When designing constructs for structural studies, researchers should consider the predicted transmembrane domains and ensure proper folding in the chosen expression system.

How can researchers investigate differential expression of TMEM88B isoforms?

For comprehensive analysis of TMEM88B isoform expression:

• RNA-seq analysis: To identify alternative splice variants in different tissues and developmental stages.

• Isoform-specific PCR: Using primers that distinguish between isoforms.

• Western blotting: To detect protein isoforms of different sizes.

• Mass spectrometry: For proteomic identification of isoform-specific peptides.

For TMEM88, at least two isoforms are known to exist , suggesting TMEM88B may also have multiple isoforms that could have distinct functions.

What computational approaches can predict TMEM88B protein-protein interactions?

To predict and analyze TMEM88B interactions:

• Sequence-based prediction: Identifying conserved motifs or domains that mediate protein-protein interactions.

• Structural modeling: Using comparative modeling based on related proteins with known structures.

• Protein-protein docking simulations: To predict potential binding interfaces.

• Network analysis: Examining protein interaction networks of related proteins like TMEM88.

Experimental validation of predicted interactions using techniques such as co-immunoprecipitation, proximity ligation assays, or yeast two-hybrid screens would be essential to confirm computational predictions.

What is the evidence for TMEM88B dysregulation in human diseases?

The search results don't provide specific information about TMEM88B in disease contexts.
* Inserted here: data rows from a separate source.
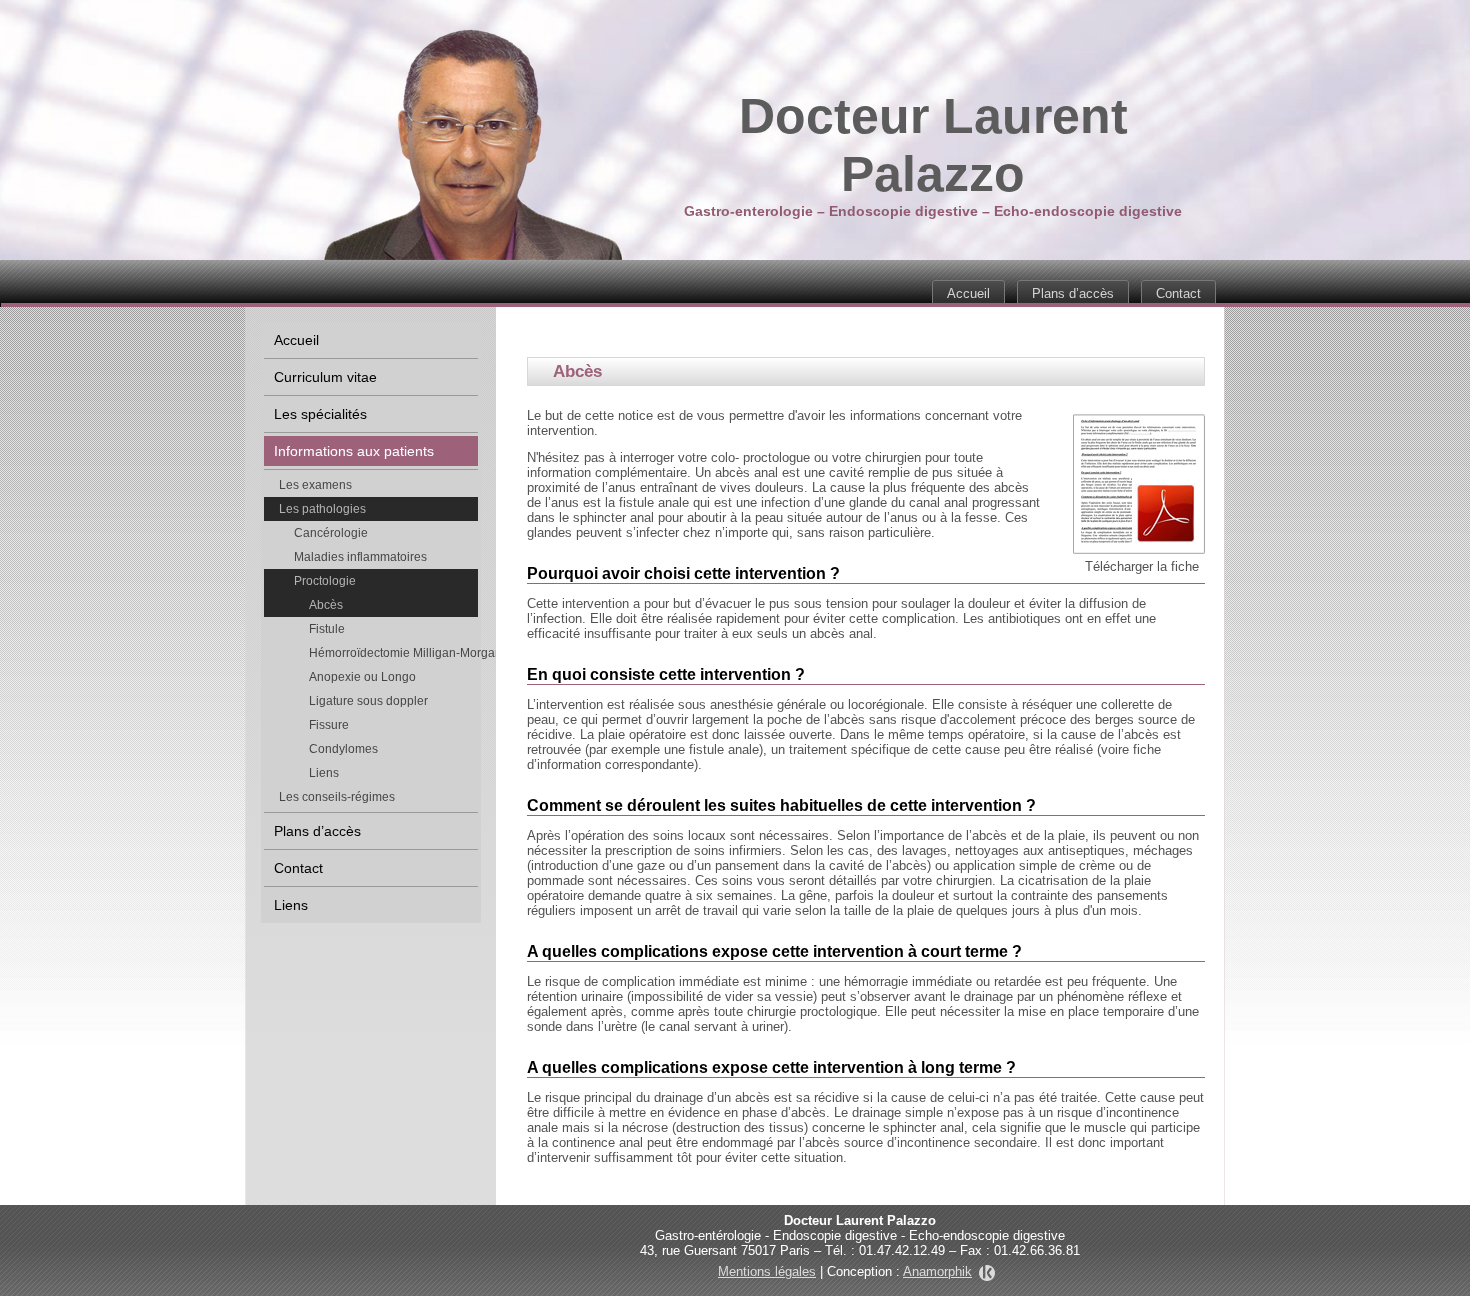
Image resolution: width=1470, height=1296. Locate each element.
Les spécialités (320, 414)
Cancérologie (331, 533)
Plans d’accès (1073, 293)
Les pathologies (322, 509)
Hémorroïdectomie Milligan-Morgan (393, 653)
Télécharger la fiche (1142, 566)
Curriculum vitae (325, 377)
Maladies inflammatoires (360, 557)
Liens (324, 773)
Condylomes (343, 749)
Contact (1178, 293)
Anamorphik (937, 1271)
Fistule (327, 629)
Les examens (315, 485)
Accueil (968, 293)
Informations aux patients (354, 451)
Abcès (326, 605)
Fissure (329, 725)
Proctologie (325, 581)
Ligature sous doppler (368, 701)
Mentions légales (767, 1271)
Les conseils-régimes (337, 797)
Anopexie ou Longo (362, 677)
To investigate potential disease associations:

• Analysis of public gene expression databases: Search for altered TMEM88B expression in disease tissues compared to normal tissues.
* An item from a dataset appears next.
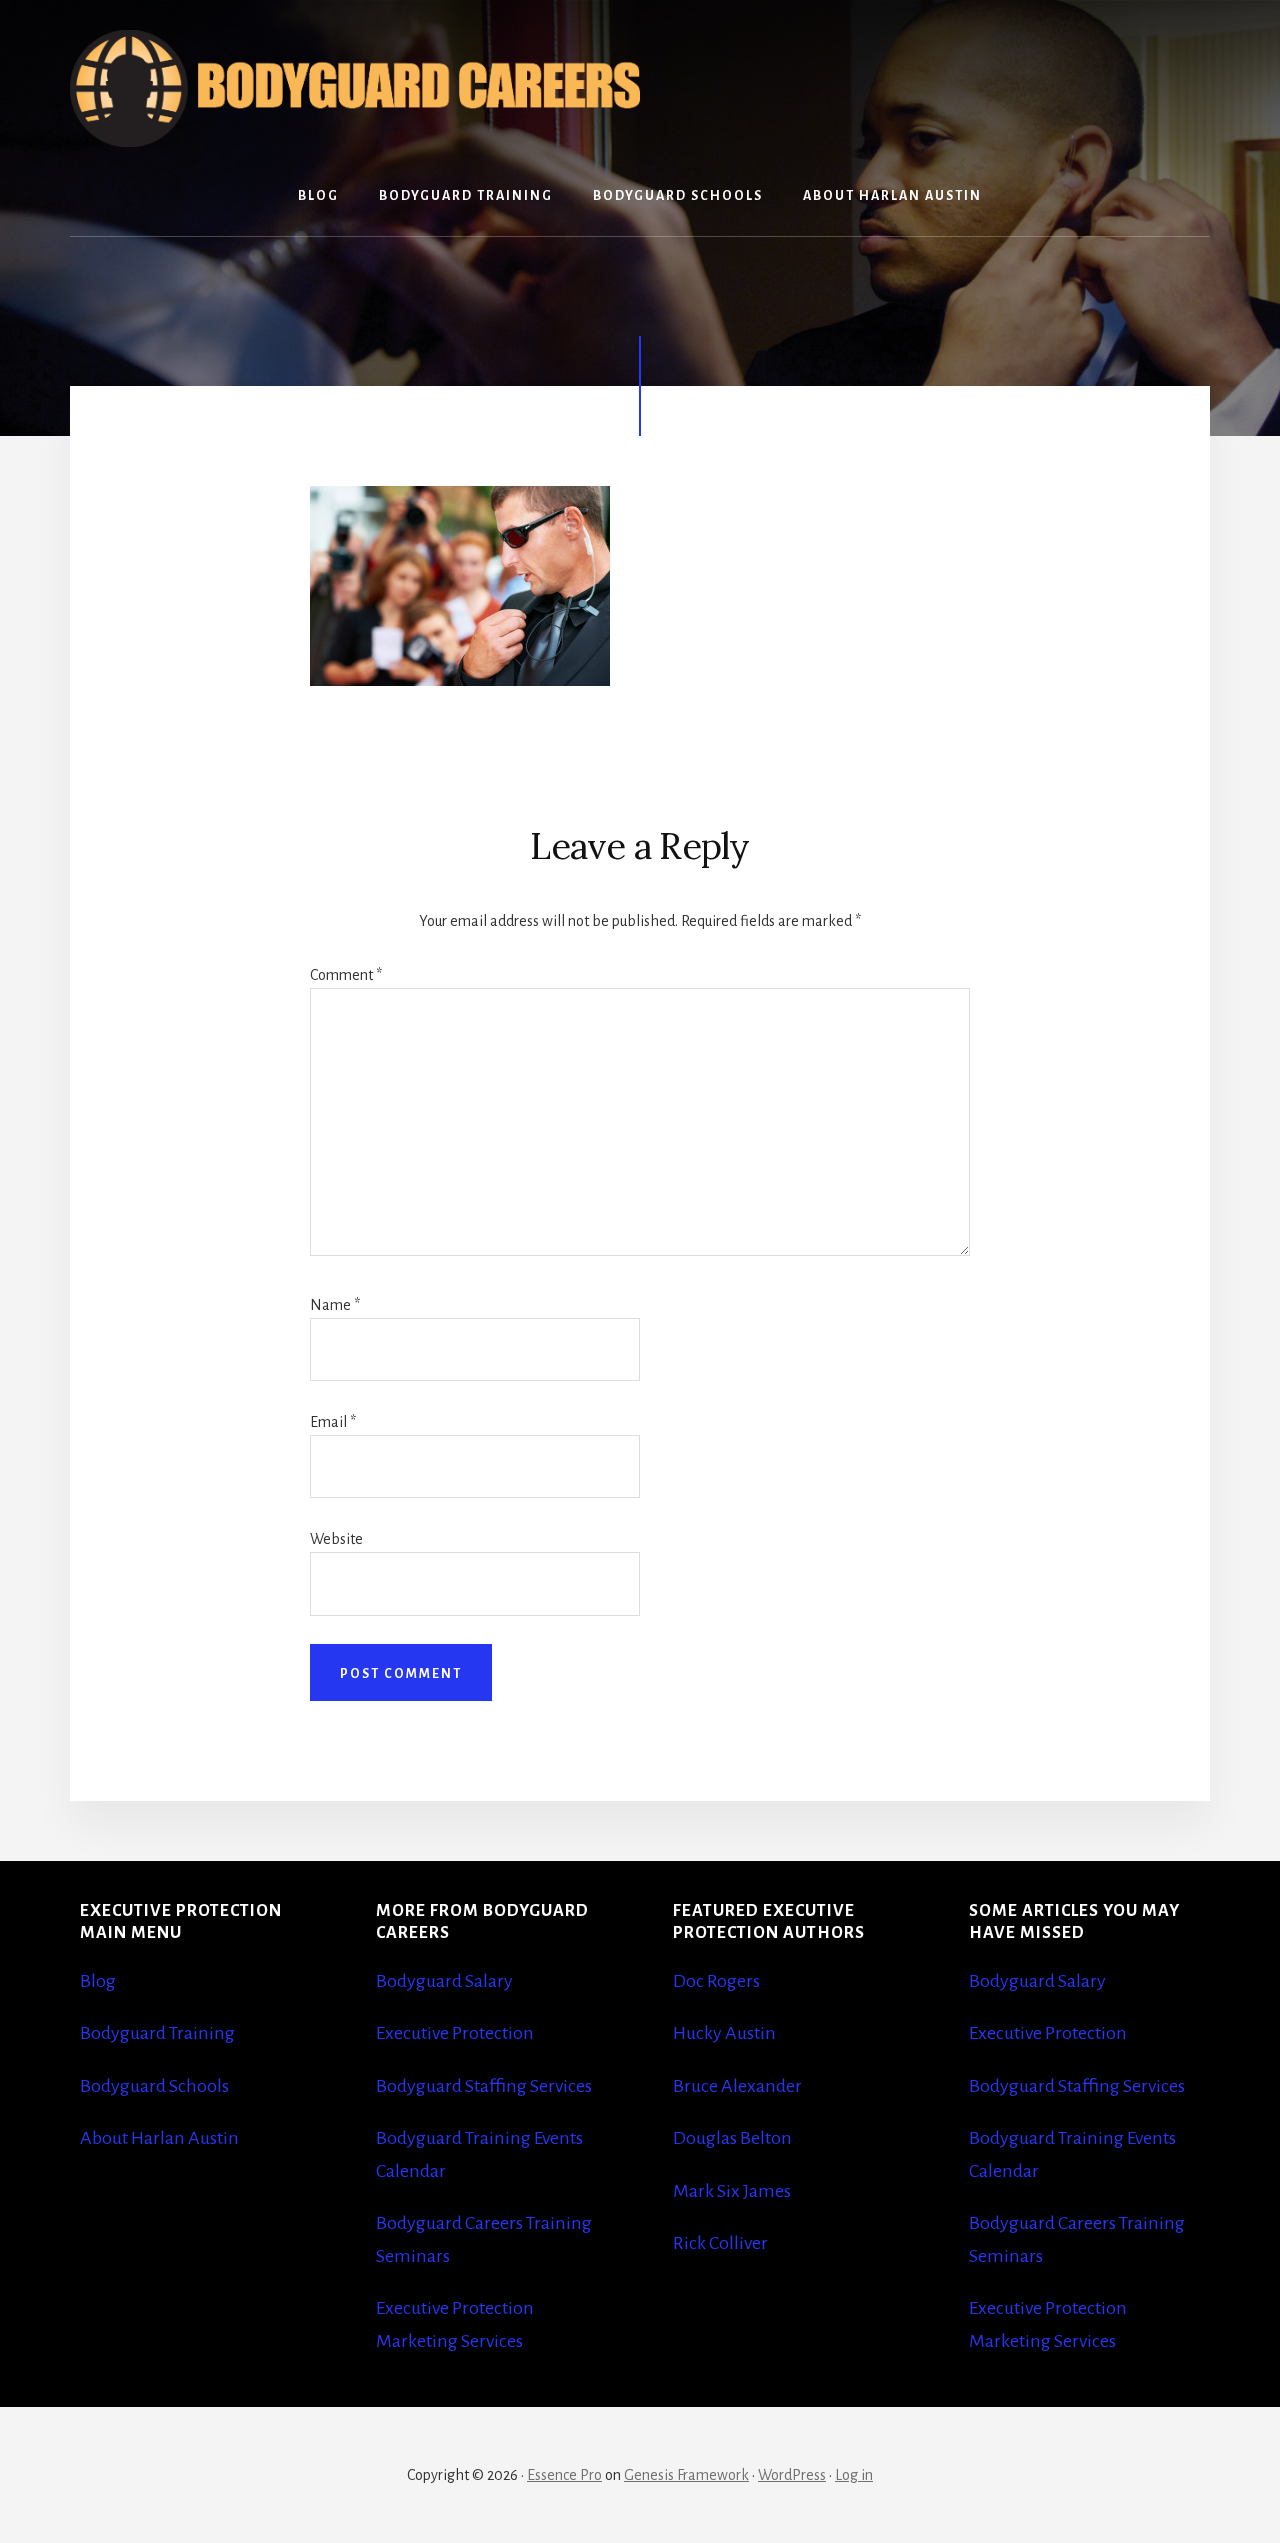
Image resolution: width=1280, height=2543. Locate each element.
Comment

• Genome-wide association studies (GWAS): Examine if TMEM88B locus variants are associated with disease risk.

• Mutation screening: Analyze patient cohorts for pathogenic variants in TMEM88B.

• Functional studies: Test the effects of disease-associated variants on TMEM88B function.

Given TMEM88's role in Wnt signaling regulation , which is implicated in various diseases including cancer, researchers may want to investigate if TMEM88B has similar disease associations.

How might TMEM88B function in cancer biology compared to TMEM88?

To investigate TMEM88B's potential role in cancer:

• Expression analysis in tumor samples: Compare TMEM88B levels in tumors versus normal tissues.

• Functional studies in cancer cell lines: Examine effects of TMEM88B manipulation on proliferation, migration, invasion, and drug resistance.

• Pathway analysis: Determine if TMEM88B affects cancer-relevant signaling pathways, particularly Wnt signaling which is frequently dysregulated in cancer.

• In vivo tumor models: Test if TMEM88B modulation affects tumor growth or metastasis.

The divergence between TMEM88 and TMEM88B in the VWV motif suggests they may have distinct roles in cancer biology, potentially affecting different aspects of Wnt signaling or other pathways.

What approaches can identify small molecule modulators of TMEM88B function?

For identifying compounds that modulate TMEM88B:

• High-throughput screening: Using reporter assays to identify compounds that mimic or inhibit TMEM88B function.

• Structure-based drug design: If structural data becomes available.

• Phenotypic screening: Testing compound libraries for effects on TMEM88B-dependent cellular processes.

• Target validation: Confirming that identified compounds specifically act through TMEM88B using genetic approaches (knockdown/overexpression).

When developing screening strategies, researchers should consider assays that can distinguish between direct TMEM88B binding and indirect effects on pathways regulated by TMEM88B.